The first version of the worm had a critical flaw of its own. Its random number generator used the same seed on every infected machine, which meant every copy of the worm produced the identical list of IP addresses to scan. Infected servers kept re-discovering and re-infecting each other instead of spreading efficiently. Later variants (commonly called CRv2a and CRv2b) fixed this by generating truly random address lists, which allowed them to find new vulnerable servers much faster and ultimately infect far more machines.

Living Entirely in Memory

Code Red never wrote itself to the hard drive. It existed only in the server’s RAM, which made it unusual for the time. This meant that rebooting an infected machine would wipe the worm out completely. But there was a catch: rebooting didn’t fix the underlying vulnerability. Because newly infected machines scanned the same IP addresses in the same order (at least in the first variant), a rebooted server that still lacked the patch would almost certainly be reinfected within minutes. The only real fix was installing Microsoft’s security update.

The Three-Phase Monthly Cycle

Code Red’s behavior followed a rigid calendar built into its code, repeating every month:

  • Days 1 through 19: Propagation. The worm focused entirely on spreading. Each infected server scanned random IP addresses and attempted to compromise every vulnerable IIS server it found. The first version also defaced infected websites, replacing the homepage with the message “HELLO! Welcome to http://www.worm.com! Hacked by Chinese!” Later variants dropped the defacement, which actually made infections harder for administrators to notice.
  • Days 20 through 27: Attack. All infected servers simultaneously flooded a single target with massive amounts of traffic: the White House website. This was a coordinated distributed denial-of-service (DDoS) attack designed to overwhelm www.whitehouse.gov and knock it offline.
  • Days 28 through end of month: Dormancy. The worm went quiet, sitting idle in memory until the first of the next month, when the cycle started over.

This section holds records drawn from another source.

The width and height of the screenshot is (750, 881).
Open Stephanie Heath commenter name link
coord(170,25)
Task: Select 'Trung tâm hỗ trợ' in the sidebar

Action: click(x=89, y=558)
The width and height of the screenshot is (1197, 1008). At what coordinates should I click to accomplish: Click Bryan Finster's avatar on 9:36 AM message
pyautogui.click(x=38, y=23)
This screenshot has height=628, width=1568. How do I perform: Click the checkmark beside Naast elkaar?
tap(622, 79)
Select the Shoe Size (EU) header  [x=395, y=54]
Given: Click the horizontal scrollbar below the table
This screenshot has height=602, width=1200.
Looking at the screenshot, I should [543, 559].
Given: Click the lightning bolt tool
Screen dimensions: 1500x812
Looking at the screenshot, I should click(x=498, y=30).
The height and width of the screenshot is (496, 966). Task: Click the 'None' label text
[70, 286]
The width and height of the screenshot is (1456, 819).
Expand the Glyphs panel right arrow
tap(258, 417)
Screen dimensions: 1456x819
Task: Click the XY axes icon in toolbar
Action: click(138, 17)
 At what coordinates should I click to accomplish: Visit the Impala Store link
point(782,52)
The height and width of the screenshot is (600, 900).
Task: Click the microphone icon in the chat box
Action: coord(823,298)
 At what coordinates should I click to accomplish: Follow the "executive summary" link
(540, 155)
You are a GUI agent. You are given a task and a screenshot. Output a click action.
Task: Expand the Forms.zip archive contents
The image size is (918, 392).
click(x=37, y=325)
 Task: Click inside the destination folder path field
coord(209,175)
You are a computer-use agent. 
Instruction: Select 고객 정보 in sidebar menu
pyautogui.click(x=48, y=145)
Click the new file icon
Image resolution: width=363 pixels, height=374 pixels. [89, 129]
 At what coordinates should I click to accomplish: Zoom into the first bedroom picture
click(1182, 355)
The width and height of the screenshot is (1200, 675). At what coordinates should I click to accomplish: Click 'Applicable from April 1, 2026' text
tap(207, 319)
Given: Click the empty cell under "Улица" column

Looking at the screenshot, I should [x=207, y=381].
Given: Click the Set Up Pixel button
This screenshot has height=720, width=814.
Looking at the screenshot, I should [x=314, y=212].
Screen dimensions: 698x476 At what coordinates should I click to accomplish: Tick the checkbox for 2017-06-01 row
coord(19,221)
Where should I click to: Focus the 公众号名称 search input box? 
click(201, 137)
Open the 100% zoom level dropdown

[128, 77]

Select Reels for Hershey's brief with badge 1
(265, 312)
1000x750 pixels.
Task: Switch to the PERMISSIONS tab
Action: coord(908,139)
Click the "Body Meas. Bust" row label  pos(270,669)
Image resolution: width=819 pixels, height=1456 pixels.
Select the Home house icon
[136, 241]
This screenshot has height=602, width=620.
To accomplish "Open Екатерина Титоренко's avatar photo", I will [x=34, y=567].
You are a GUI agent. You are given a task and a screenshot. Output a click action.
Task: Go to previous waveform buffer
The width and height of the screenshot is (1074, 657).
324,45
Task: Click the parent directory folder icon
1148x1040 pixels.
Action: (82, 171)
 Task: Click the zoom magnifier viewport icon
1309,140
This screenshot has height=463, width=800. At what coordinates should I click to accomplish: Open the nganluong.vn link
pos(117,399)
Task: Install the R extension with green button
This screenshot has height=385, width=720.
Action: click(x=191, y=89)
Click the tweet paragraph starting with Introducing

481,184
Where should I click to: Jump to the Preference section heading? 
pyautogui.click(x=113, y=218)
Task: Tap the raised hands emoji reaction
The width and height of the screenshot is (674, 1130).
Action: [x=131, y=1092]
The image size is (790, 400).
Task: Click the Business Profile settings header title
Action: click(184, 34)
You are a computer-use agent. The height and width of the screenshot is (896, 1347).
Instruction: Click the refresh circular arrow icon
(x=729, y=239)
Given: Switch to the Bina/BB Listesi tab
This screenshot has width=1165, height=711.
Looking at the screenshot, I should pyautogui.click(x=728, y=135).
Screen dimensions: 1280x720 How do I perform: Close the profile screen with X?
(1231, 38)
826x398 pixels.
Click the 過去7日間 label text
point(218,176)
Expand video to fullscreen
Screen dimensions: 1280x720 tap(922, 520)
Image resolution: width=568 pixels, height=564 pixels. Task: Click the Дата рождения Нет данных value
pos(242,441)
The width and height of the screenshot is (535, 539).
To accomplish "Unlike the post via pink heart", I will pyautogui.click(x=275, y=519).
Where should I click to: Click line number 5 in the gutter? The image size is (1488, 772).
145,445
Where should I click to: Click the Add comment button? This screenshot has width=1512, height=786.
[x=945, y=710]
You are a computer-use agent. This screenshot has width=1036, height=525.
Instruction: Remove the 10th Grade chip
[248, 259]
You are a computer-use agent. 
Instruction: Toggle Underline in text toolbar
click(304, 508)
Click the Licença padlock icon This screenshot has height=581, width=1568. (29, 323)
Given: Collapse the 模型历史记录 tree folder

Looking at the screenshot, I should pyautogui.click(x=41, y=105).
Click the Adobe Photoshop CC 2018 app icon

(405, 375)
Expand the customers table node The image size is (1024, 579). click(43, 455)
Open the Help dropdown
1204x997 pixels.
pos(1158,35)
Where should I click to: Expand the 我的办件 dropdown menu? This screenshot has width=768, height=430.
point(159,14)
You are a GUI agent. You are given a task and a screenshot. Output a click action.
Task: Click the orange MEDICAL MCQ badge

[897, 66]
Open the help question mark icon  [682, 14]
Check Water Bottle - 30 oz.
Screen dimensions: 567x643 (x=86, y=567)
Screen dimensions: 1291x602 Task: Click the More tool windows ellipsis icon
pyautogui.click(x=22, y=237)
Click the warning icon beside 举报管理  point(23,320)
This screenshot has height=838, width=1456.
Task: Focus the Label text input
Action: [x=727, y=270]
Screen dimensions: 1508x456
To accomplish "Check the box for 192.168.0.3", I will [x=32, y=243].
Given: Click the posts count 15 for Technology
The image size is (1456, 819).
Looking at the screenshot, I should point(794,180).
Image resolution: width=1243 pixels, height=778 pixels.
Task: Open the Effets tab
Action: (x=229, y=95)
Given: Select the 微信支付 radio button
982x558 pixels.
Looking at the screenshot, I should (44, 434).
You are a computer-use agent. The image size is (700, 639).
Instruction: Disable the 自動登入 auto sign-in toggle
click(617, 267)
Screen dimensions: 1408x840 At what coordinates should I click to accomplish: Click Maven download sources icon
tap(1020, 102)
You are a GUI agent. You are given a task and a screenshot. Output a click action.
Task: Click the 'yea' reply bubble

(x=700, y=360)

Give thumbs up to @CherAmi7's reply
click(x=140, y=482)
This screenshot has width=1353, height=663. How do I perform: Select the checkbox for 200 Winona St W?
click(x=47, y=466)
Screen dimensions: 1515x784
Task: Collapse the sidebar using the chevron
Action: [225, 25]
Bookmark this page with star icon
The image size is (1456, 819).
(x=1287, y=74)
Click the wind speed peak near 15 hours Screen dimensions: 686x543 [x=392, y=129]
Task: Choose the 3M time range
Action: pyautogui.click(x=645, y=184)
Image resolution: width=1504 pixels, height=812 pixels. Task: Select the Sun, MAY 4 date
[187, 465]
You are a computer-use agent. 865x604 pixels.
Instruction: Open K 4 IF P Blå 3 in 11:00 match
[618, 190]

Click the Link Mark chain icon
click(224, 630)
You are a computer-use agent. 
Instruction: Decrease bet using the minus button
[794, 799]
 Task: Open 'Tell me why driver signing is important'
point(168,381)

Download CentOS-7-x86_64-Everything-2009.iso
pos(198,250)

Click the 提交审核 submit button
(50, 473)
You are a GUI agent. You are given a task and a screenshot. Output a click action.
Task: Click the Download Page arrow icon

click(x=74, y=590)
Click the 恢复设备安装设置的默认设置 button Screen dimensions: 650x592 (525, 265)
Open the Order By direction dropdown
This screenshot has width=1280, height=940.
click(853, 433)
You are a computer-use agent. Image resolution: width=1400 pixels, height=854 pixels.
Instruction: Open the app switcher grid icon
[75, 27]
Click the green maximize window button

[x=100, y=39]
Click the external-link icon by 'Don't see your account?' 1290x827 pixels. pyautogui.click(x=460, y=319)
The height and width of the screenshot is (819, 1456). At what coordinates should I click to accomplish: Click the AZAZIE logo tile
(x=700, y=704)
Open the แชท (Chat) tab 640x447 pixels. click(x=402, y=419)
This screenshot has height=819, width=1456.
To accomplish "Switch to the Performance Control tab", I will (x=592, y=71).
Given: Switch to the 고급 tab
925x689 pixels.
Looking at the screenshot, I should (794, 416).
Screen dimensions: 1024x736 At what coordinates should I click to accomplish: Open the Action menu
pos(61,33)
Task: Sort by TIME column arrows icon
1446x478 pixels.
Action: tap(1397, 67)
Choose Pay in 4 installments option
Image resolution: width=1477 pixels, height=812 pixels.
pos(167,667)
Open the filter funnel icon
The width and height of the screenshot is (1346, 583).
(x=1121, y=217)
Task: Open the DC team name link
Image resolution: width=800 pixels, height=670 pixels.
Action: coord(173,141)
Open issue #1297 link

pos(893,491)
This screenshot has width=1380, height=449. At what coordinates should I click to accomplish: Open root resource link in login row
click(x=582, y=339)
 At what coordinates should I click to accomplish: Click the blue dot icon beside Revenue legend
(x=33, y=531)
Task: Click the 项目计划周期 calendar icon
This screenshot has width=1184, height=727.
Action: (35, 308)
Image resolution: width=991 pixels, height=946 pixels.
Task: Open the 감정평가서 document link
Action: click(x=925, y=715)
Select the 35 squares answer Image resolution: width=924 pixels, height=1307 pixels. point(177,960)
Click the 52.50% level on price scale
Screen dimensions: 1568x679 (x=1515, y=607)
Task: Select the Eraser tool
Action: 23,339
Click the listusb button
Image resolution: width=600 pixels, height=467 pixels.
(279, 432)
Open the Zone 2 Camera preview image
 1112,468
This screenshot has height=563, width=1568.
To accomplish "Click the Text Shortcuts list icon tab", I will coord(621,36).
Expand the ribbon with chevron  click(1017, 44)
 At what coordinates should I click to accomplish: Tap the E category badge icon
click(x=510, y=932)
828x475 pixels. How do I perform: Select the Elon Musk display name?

Why the White House Attack Failed

The DDoS phase targeted a hardcoded IP address rather than the domain name whitehouse.gov. The worm’s code also checked whether port 80 at that specific IP address was active before launching the flood. These two design choices made the attack trivially easy to defeat. The White House simply moved its website to a different IP address, and the worm’s entire attack phase became harmless, sending traffic to an address that no longer hosted anything.

How the Variants Differed

The original Code Red (v1) spread inefficiently because of its identical random-number seed and announced itself loudly through website defacement. The later variants were stealthier and more effective. They generated unique random IP address lists on each infected machine, avoided defacing websites, and spread to a much larger number of servers as a result. A separate worm called Code Red II, which appeared shortly after, exploited the same IIS vulnerability but carried a different payload: it installed a backdoor on infected machines, giving attackers persistent remote access even after a reboot. Code Red II was a more serious long-term threat because it wrote files to disk rather than living solely in memory.

The Scale of the Damage

The U.S. Government Accountability Office estimated Code Red caused more than $2.4 billion in economic losses globally. That figure included the cost of patching systems, lost productivity, bandwidth consumed by the worm’s scanning traffic, and the IT labor required to clean up infections. The worm’s scanning alone generated an enormous amount of junk traffic across the internet, as hundreds of thousands of servers simultaneously blasted connection requests at random addresses, many of which didn’t even exist. Network operators worldwide saw a measurable spike in unsolicited traffic on port 80 during the outbreak.

Code Red became one of the defining cybersecurity events of the early 2000s, not because its code was particularly sophisticated, but because it demonstrated how devastating a simple, automated exploit could be when aimed at a widely deployed product that many administrators had failed to patch. The vulnerability had a fix. The fix had been available for weeks. The worm spread anyway.